What is being asked:
After locating the line that contains "Facebook (62, 928)" in the following entries, reproduce it and each later line exactly, including the last.

Task inputs:
======
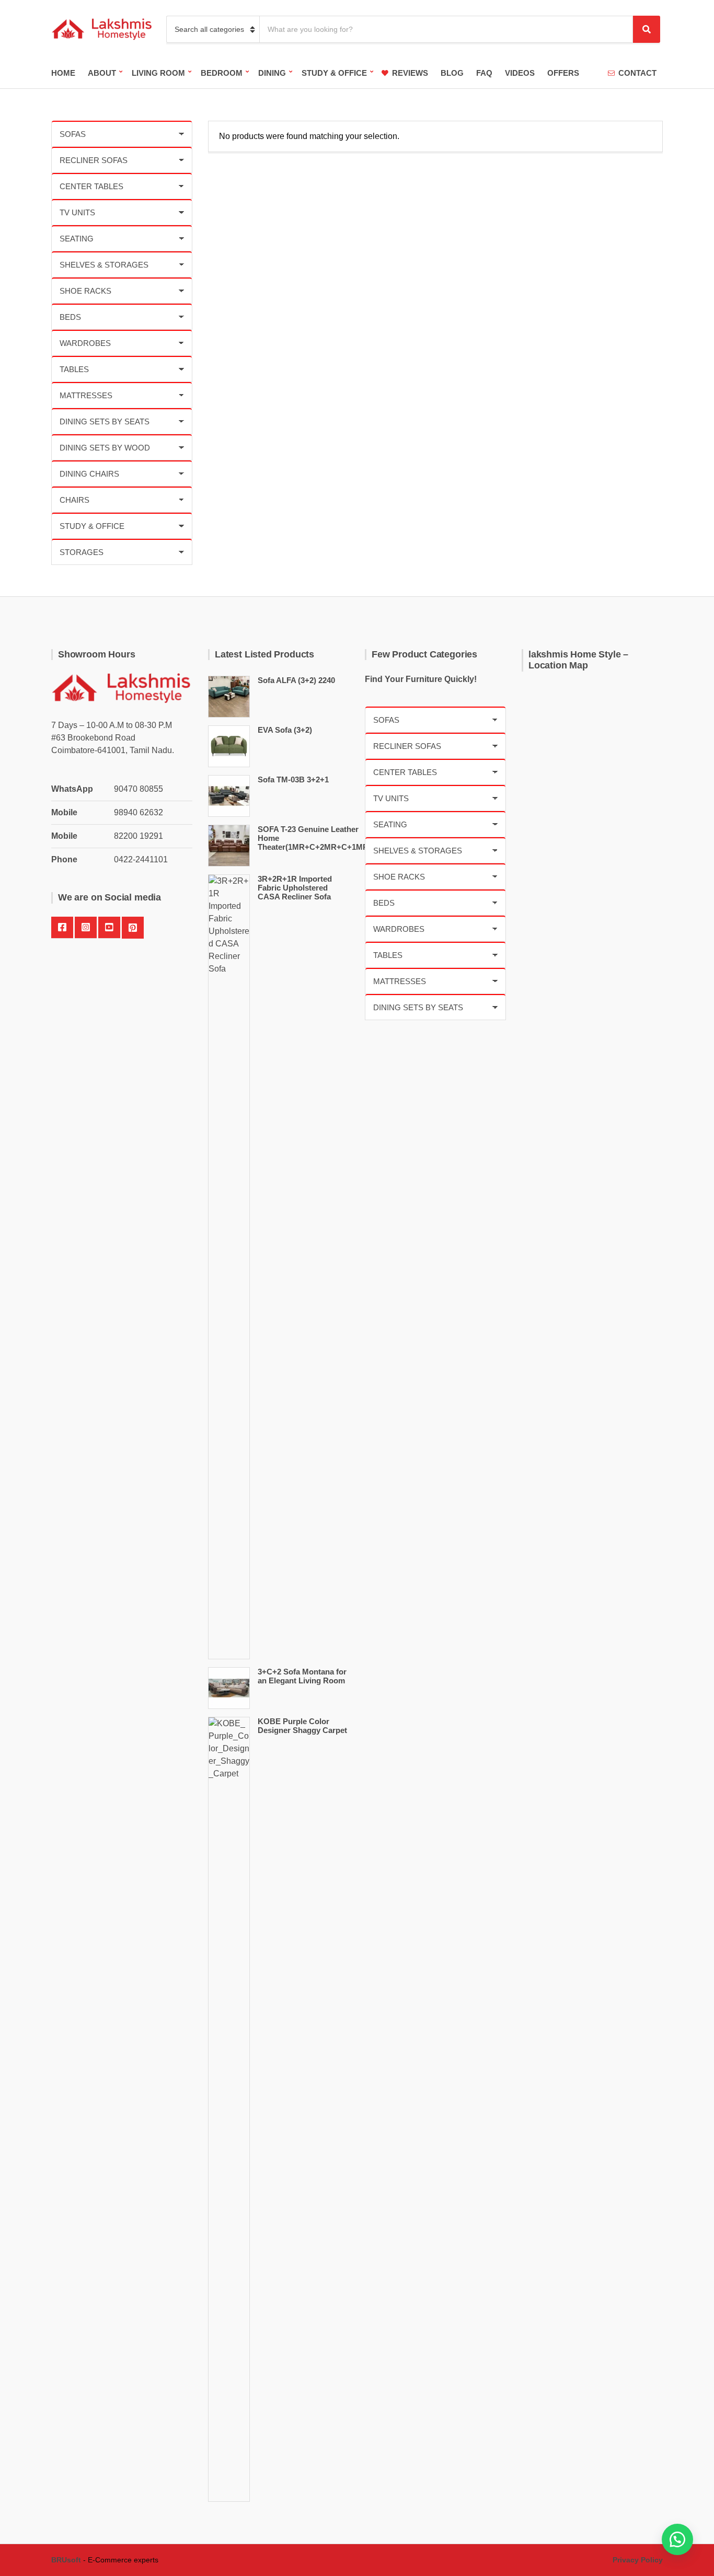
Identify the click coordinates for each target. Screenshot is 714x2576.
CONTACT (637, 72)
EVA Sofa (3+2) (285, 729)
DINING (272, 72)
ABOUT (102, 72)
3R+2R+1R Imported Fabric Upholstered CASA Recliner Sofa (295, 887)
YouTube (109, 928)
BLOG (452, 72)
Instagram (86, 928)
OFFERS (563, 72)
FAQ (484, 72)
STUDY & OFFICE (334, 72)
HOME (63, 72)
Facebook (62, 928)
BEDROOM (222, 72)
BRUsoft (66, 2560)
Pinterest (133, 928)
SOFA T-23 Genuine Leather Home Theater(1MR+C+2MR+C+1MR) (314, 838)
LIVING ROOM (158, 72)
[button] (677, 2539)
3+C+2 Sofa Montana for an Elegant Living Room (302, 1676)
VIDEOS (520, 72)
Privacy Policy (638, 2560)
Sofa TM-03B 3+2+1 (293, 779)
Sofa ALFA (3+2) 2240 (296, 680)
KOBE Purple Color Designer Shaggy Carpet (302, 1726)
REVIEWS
======
Exercise solution:
Facebook (62, 928)
BEDROOM (222, 72)
BRUsoft (66, 2560)
Pinterest (133, 928)
SOFA T-23 Genuine Leather Home Theater(1MR+C+2MR+C+1MR) (314, 838)
LIVING ROOM (158, 72)
[button] (677, 2539)
3+C+2 Sofa Montana for an Elegant Living Room (302, 1676)
VIDEOS (520, 72)
Privacy Policy (638, 2560)
Sofa TM-03B 3+2+1 (293, 779)
Sofa ALFA (3+2) 2240 (296, 680)
KOBE Purple Color Designer Shaggy Carpet (302, 1726)
REVIEWS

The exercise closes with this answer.